Work instructions >> What you produce should be every line from the data that includes "value".

(Data to examine Opens)

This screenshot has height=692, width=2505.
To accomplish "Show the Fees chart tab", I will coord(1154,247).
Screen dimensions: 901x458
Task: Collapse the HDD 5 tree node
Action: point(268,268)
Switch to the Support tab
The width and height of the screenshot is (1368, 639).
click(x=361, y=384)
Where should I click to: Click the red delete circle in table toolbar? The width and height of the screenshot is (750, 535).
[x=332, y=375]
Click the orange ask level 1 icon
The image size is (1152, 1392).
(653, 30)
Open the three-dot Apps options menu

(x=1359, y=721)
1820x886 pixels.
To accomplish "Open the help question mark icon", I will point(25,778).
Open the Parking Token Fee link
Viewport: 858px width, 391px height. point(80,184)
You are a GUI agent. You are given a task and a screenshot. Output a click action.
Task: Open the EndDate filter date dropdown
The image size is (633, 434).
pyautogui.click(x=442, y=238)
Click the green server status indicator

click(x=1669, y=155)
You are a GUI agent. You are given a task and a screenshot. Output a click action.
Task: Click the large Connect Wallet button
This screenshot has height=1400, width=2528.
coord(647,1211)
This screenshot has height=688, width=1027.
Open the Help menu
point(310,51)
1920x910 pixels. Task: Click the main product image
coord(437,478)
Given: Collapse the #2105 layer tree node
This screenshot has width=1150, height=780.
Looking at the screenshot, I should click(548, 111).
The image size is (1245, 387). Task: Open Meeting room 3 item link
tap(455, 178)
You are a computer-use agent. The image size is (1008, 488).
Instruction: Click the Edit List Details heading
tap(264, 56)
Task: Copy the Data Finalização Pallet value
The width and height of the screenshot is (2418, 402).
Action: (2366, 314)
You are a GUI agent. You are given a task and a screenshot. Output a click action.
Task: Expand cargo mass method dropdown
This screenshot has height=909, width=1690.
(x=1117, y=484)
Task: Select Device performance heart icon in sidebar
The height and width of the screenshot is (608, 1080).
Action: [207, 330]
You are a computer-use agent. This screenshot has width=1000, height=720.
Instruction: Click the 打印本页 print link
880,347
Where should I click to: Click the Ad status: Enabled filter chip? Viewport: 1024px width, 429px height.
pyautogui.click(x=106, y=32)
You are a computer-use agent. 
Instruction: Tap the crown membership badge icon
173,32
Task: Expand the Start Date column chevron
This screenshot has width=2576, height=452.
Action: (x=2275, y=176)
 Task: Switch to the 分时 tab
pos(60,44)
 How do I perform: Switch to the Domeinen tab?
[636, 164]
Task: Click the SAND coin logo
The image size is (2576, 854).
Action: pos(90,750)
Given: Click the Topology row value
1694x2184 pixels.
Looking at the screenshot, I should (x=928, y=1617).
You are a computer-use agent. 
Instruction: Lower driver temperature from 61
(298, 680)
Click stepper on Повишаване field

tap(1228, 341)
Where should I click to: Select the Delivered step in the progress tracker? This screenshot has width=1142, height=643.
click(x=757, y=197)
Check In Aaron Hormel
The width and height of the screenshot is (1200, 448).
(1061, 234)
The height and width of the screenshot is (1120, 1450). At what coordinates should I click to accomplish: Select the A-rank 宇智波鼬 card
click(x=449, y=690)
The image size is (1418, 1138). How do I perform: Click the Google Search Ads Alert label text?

(Data to examine Closes)

Exercise solution >>
Task: Copy the Data Finalização Pallet value
Given: Click the Topology row value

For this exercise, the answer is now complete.